そう思うイルカの隣ではまだヒアシの話が続いている。アヤメとヒナタとネジは完全無視を決め込んでいて、料理に手をつけながら仲良く話をしている。仲が悪いと世間では言われているので、イルカはただただ驚くしかない。
「イルカ君!!」
「はいぃっ!」
ヒアシに突如名を呼ばれて、イルカは勢いよく返事をする。
「…これから、ナルト君をよろしく頼む」
頭を下げてヒアシは言う。何だかまるで、嫁を貰う婿になった気分だ。
「はい。わかりました」
イルカはそう言って頭を下げ返した。ヒアシはそれに安心したように笑った。
向こうではナルトたちが、イノに飲まそうとするアンコと飲みたいと言うイノを抑えるのに必死である。チョウジは構わずご飯を食べている。

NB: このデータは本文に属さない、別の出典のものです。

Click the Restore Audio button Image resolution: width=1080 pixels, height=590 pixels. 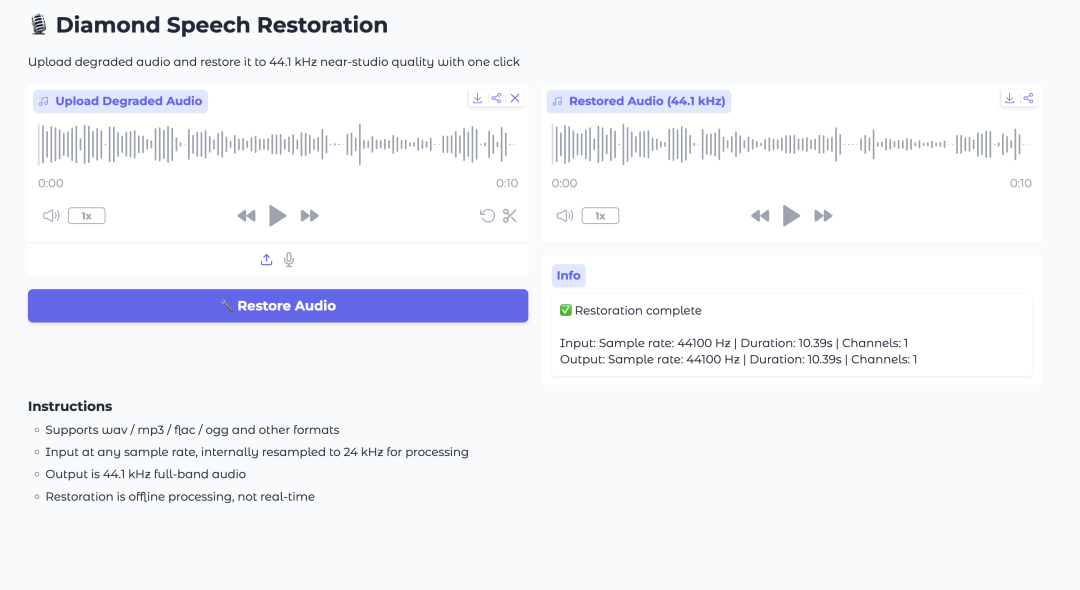[278, 306]
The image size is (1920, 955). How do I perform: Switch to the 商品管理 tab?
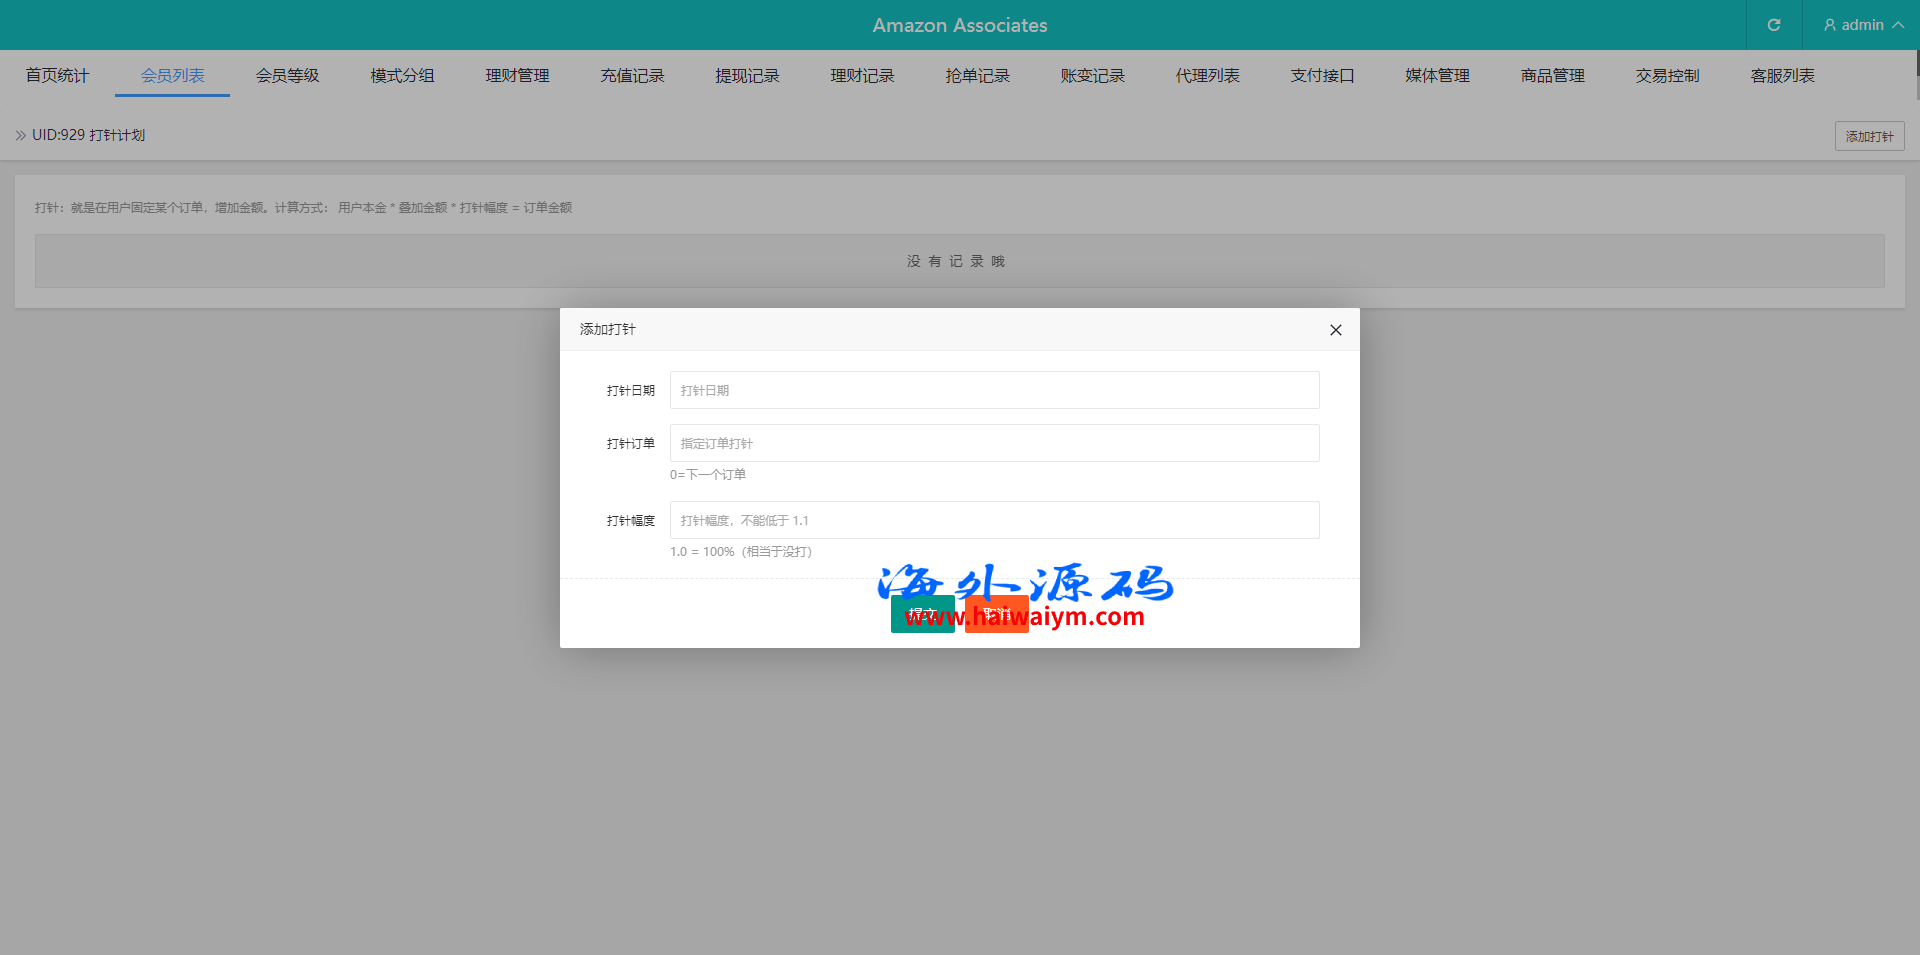(x=1552, y=76)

隣ではヒアシがまた話を続け始め、アヤメは一人静かに飲み、ヒナタとネジがナルトたちを見て笑いあう。
こうして、小さな宴会は太陽が昇り、8時過ぎに皆が寝るまで続けられた。
今日という日は、長く驚きの連続で幕を閉じた。だがイルカにとっては、今までで一番嬉しかった日でもあった。